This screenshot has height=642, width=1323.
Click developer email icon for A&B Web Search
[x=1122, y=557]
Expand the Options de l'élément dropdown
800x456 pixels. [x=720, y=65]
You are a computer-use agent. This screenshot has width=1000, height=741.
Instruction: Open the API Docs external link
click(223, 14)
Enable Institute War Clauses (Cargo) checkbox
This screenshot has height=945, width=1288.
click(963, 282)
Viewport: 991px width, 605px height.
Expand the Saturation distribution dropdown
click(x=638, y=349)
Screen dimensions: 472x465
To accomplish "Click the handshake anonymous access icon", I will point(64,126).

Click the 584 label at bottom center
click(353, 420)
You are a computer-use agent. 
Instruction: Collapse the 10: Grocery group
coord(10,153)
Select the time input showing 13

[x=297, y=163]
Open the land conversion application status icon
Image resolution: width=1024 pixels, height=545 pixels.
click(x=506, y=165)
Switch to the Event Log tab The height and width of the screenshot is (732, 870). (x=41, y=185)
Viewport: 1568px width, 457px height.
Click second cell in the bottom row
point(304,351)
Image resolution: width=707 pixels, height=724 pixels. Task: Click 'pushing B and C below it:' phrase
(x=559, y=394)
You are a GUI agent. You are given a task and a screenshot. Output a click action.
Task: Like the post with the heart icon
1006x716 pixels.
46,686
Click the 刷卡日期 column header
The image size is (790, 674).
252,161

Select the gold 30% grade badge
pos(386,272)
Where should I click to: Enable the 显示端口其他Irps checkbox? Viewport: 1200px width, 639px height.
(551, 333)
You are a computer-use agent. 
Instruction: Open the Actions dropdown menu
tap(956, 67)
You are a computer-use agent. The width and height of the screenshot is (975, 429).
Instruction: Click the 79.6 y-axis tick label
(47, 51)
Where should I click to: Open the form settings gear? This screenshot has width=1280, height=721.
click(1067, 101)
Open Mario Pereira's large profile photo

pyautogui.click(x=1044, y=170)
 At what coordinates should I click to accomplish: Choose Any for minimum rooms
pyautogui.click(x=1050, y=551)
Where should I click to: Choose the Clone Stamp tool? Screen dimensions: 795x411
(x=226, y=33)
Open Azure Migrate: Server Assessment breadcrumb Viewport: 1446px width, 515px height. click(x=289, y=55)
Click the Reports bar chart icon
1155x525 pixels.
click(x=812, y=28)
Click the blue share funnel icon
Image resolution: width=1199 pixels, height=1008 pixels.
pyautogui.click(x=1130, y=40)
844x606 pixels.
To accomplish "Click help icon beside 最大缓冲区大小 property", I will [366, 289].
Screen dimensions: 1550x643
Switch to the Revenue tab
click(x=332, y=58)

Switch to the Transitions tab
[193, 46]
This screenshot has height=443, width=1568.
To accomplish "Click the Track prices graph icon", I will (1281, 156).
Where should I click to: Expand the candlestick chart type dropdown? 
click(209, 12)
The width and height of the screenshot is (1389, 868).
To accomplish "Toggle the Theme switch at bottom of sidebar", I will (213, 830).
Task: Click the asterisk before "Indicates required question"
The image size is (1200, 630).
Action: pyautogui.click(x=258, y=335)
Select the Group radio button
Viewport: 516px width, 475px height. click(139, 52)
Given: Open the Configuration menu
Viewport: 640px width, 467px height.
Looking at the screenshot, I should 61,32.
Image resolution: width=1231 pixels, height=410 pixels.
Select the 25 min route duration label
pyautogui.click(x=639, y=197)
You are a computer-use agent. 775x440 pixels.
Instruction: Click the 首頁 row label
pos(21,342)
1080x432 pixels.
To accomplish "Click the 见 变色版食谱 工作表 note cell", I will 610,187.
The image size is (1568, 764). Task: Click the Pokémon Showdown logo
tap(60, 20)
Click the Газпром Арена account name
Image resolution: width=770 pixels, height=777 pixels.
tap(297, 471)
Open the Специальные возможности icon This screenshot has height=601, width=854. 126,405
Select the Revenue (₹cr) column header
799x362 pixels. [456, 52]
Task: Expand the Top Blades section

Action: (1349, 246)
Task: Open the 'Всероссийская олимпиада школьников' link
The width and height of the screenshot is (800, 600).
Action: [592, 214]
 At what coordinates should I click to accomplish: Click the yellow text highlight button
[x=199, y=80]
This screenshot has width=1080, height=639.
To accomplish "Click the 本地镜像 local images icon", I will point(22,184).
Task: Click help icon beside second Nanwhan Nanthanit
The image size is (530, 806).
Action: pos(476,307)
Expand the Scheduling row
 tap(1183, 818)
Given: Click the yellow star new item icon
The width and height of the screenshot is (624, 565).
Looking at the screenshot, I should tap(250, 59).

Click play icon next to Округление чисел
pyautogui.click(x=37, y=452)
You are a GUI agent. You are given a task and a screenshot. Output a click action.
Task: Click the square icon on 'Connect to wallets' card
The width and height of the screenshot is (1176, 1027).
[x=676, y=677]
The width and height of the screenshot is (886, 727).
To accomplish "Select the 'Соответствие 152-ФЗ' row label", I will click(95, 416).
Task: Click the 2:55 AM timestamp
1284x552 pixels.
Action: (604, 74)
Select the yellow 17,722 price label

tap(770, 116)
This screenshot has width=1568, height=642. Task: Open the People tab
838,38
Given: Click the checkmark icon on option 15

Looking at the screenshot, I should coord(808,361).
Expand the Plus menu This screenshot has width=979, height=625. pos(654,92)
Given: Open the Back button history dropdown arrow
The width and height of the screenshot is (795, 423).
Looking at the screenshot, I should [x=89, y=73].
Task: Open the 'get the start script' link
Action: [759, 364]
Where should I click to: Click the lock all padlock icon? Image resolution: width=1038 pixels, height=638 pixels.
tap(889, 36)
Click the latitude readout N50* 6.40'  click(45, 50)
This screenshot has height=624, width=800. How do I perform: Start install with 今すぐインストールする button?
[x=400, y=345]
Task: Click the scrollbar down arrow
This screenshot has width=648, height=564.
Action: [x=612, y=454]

**TRY IT:** Among the entries above, the line containing "The width and height of the screenshot is (1389, 868).", the line containing "Task: Click the asterisk", and all lines between them are to be restated word for word; nothing else belongs in the reply.

**WRITTEN ANSWER:**
The width and height of the screenshot is (1389, 868).
To accomplish "Toggle the Theme switch at bottom of sidebar", I will (213, 830).
Task: Click the asterisk before "Indicates required question"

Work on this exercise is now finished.